▶ _EXERCÍCIO PROPOSTO A_:
Segundo o trecho apresentado, quanto tempo antes do nazismo ocorreram os campos de concentração da Guerra dos Bôeres?

—————

Apesar dessa ignorância geralmente ser atribuída aos indivíduos, tipo "Vai ler um livro, seu burro", Gilroy fala sobre uma fabricação de ignorância que impede as pessoas da Inglaterra de aprenderem sobre o passado imperial do país. A escola ensina sobre os Tudors e os nazistas. As pessoas falam sobre "Uma Copa do Mundo e duas Guerras Mundiais". Lembramos dos campos de concentração da Alemanha Nazista, e devemos mesmo, mas não nos ensinam sobre os campos de concentração da Guerra dos Bôeres, quase 50 anos antes do nazismo.

—————

▶ _EXERCÍCIO PROPOSTO B_:
Transcreva as linhas dos registros desde o início até a linha que contém "(x=187, y=42)", inclusive, omitindo as imagens.

—————

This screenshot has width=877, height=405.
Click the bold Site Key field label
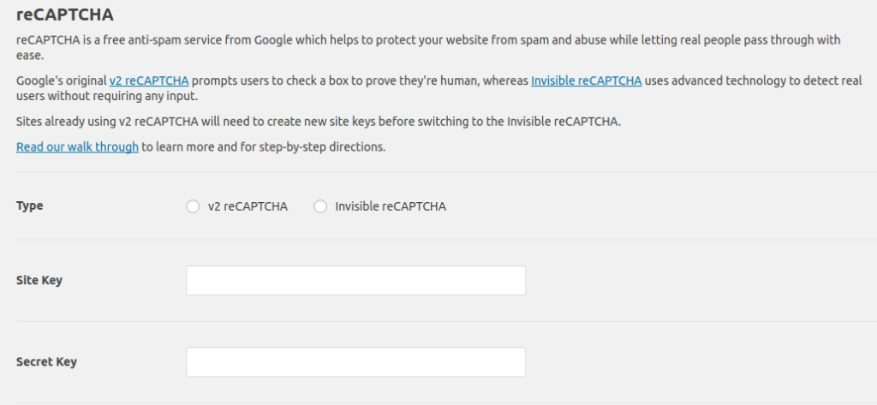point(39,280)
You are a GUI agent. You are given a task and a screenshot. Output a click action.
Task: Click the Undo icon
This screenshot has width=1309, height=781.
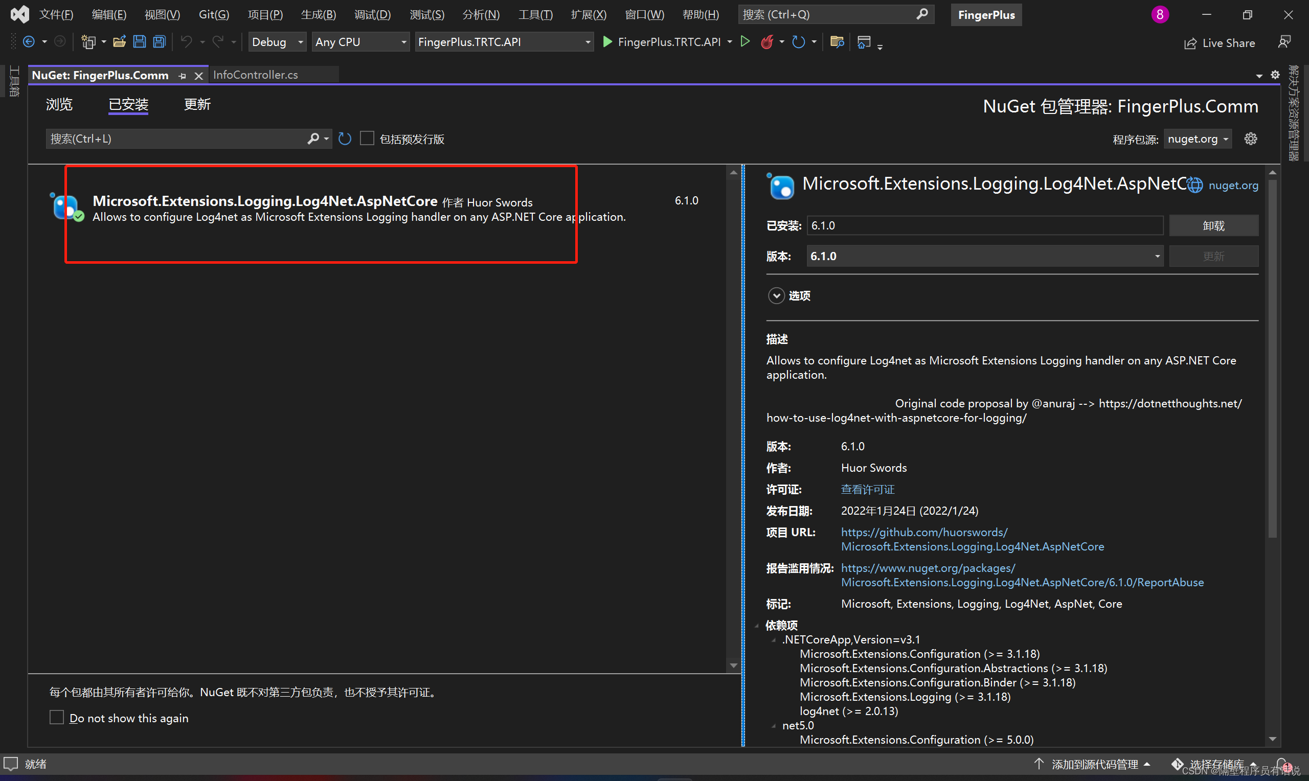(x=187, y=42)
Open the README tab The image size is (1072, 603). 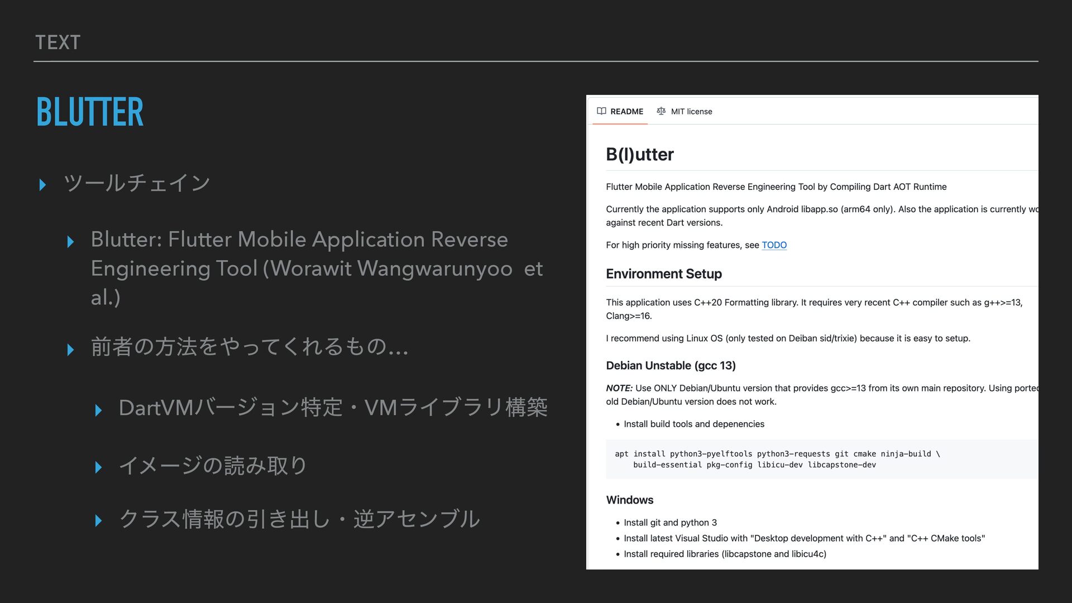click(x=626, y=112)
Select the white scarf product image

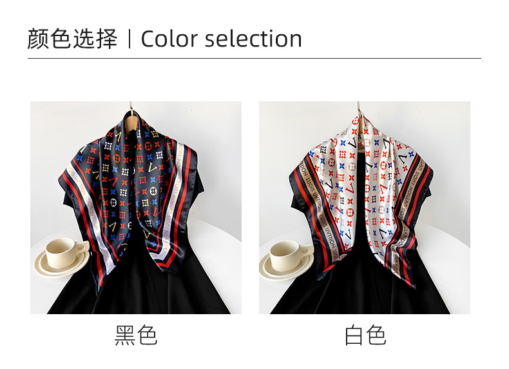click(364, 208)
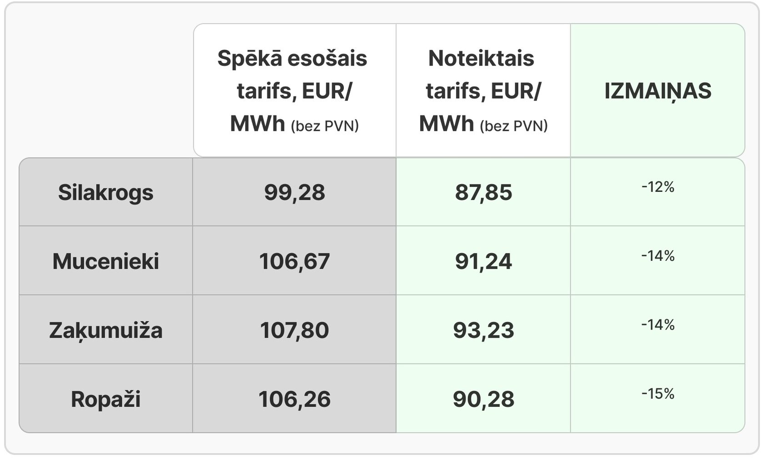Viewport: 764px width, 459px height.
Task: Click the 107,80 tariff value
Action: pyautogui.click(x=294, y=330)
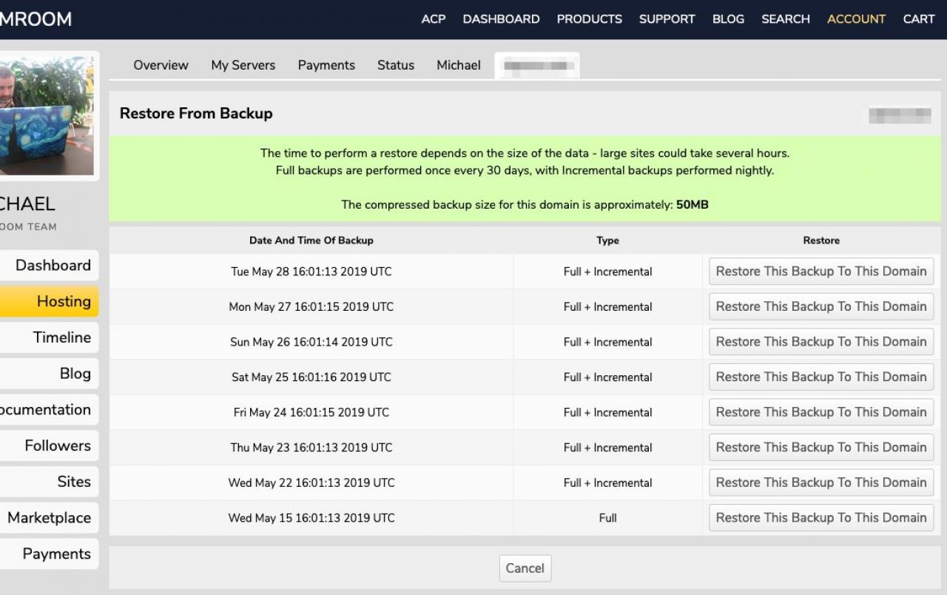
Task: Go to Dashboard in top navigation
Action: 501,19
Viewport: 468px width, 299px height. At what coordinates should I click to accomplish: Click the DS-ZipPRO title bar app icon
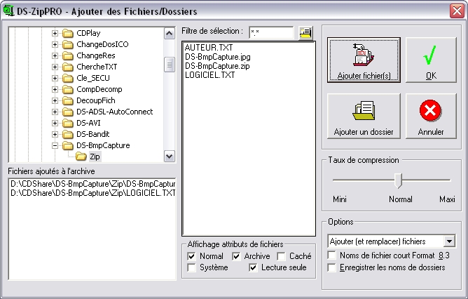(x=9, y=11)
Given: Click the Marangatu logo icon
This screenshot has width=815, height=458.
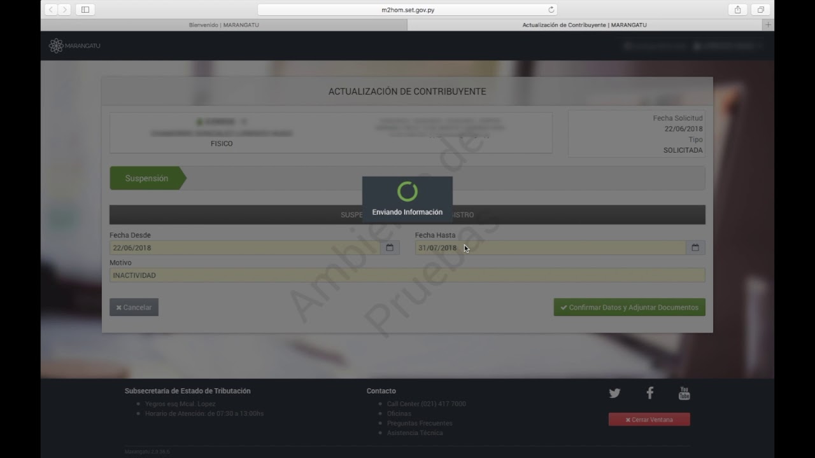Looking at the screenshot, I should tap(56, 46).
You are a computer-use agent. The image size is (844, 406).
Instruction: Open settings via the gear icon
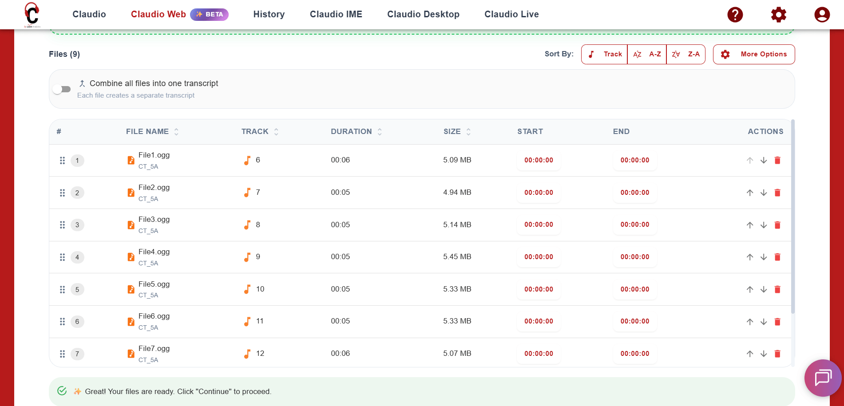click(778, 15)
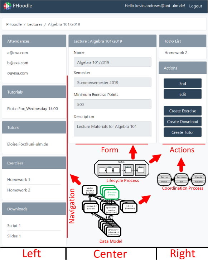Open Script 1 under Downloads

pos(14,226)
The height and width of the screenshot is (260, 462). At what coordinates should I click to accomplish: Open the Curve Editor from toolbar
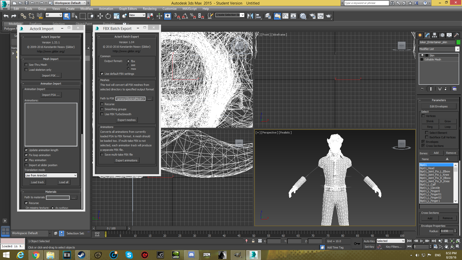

—————

▶ _RESULTADO A_:
Quase 50 anos antes do nazismo.

▶ _RESULTADO B_:
This screenshot has width=877, height=405.
Click the bold Site Key field label
point(39,280)
You are a GUI agent. You are given a task and a screenshot. Output a click action.
Task: Click the Undo icon
This screenshot has width=1309, height=781.
(x=187, y=42)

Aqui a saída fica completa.